» **DIRECTIONS FOR THIS TASK**
Set down exactly, with nothing added, the lines from the one containing "Where should I" through the end of the entries.
-- Opening Marker --
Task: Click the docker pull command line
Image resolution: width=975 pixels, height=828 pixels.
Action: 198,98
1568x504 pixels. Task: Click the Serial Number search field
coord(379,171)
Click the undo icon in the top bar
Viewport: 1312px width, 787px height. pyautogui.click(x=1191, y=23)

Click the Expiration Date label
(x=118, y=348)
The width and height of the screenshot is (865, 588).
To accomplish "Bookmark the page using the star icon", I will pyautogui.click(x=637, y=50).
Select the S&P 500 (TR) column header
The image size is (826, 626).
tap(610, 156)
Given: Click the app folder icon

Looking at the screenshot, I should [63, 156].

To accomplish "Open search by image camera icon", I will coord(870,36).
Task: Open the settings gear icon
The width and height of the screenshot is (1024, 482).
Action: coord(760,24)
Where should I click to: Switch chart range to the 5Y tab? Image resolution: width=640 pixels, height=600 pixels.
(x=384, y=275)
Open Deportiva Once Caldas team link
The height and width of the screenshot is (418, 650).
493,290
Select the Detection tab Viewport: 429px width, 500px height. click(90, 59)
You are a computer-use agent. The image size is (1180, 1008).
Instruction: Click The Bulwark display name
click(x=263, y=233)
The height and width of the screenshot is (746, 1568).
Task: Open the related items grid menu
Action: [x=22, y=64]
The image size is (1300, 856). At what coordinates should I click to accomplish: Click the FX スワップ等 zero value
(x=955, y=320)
-- Closing Marker --
» **RESULT FOR THIS TASK**
Where should I click to: Switch chart range to the 5Y tab? Image resolution: width=640 pixels, height=600 pixels.
(x=384, y=275)
Open Deportiva Once Caldas team link
The height and width of the screenshot is (418, 650).
493,290
Select the Detection tab Viewport: 429px width, 500px height. click(90, 59)
You are a computer-use agent. The image size is (1180, 1008).
Instruction: Click The Bulwark display name
click(x=263, y=233)
The height and width of the screenshot is (746, 1568).
Task: Open the related items grid menu
Action: [x=22, y=64]
The image size is (1300, 856). At what coordinates should I click to accomplish: Click the FX スワップ等 zero value
(x=955, y=320)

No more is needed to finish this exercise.